> Task set
A – Reproduce the part of the exhibition page between "Annie Cattrell 'Everything" and "Dementia Action Week.", inclusive.
B – According to the exhibition page, during which week does the exhibition run?
C – Continue the exhibition page from its last sentence.

> Selected passage
**********
Everything is Connected
22 May 2025–03 June 2025, 10:00 am–6:00 pm

An exhibition celebrating ground-breaking neurological research, innovative collaborations between artists, researchers and communities and UCL’s ambitious project in progress to build a world-class neuroscience centre.
This event is free.
Event Information
Open to
- All
Cost
- Free
Organiser
-
UCL Public Art
Location
-
Crafts Council44A Pentonville RdLondon LondonN1 9BY


Annie Cattrell 'Everything is Connected' drawing. work in progress










Annie Cattrell, 'Pleasure', Royal Academy Summer Exhibition
Everything is Connected, a new visual art exhibition exploring UCL’s ground-breaking neurological research, will run at the Crafts Council, London from 22nd May to 3rd June during Dementia Action Week.
**********
> Data provided

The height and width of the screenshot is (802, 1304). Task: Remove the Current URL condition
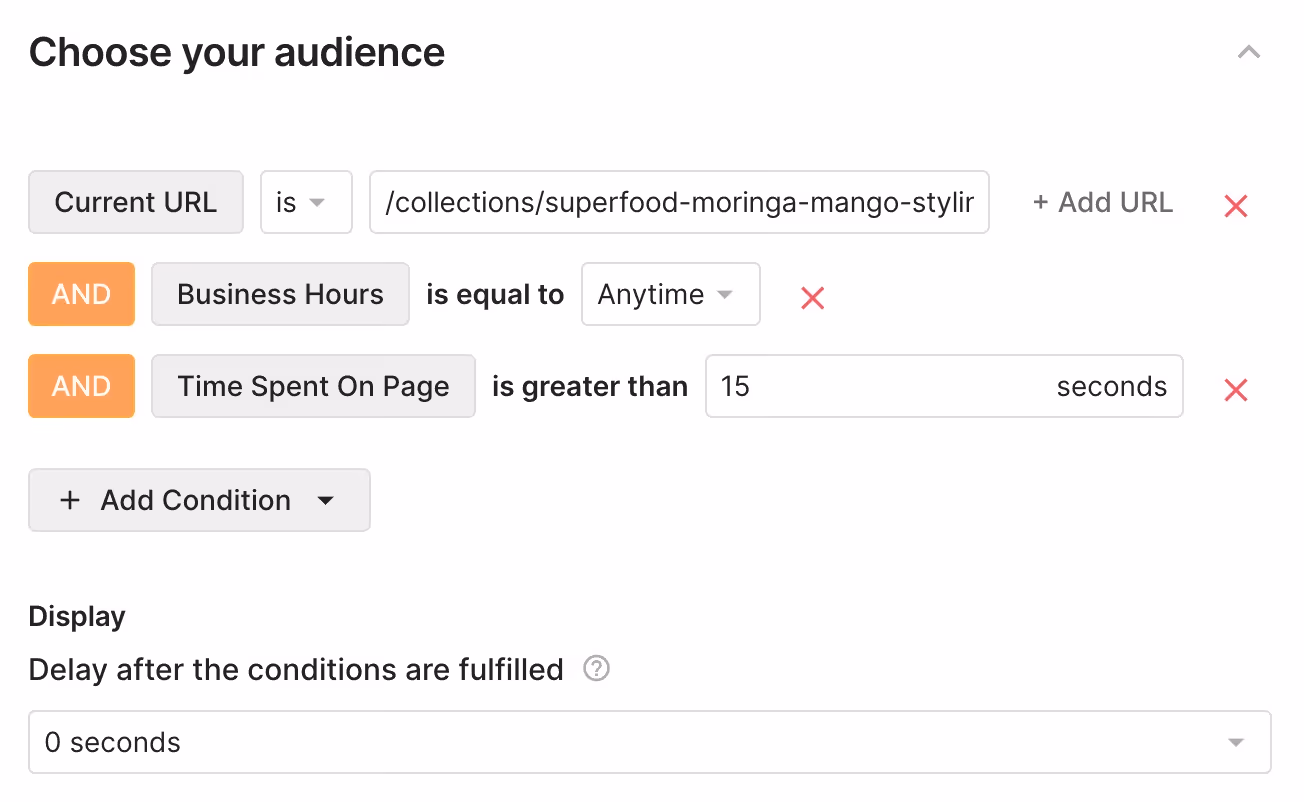(1236, 206)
**********
> Outputs for the tasks
A –
Annie Cattrell 'Everything is Connected' drawing. work in progress










Annie Cattrell, 'Pleasure', Royal Academy Summer Exhibition
Everything is Connected, a new visual art exhibition exploring UCL’s ground-breaking neurological research, will run at the Crafts Council, London from 22nd May to 3rd June during Dementia Action Week.

B – Dementia Action Week.

C –
The exhibition, produced by UCL public art, celebrates the wide-ranging public art programme, which supports the ION-DRI programme - UCL’s ambitious project to build a new world-class neuroscience centre on Grays Inn Road, London. The centre, due to open in 2027, aims to accelerate the discovery of treatments for neurological conditions, including dementia – for which there is still no known cure
A range of works will be on display - many of which will be installed in the neuroscience centre when it opens in 2027. These include digital and video works, soundscapes, interactive installations, photography, painted wall works, lightboxes and sculpture.
In the exhibition, lead artist Annie Cattrell, who is creating a large-scale artwork for the new building will map and reflect on her research journey over the last four years and artist-in-residence Freya Gabie will showcase some of her work, which will be exhibited within the centre.
Since construction began in 2020, Cattrell and Gabie have been collaborating with UCL researchers, clinicians, professional services staff, patients and wider communities as part of the programme of work to broaden knowledge and awareness of the ground-breaking neurological research that will be made possible by the new facility.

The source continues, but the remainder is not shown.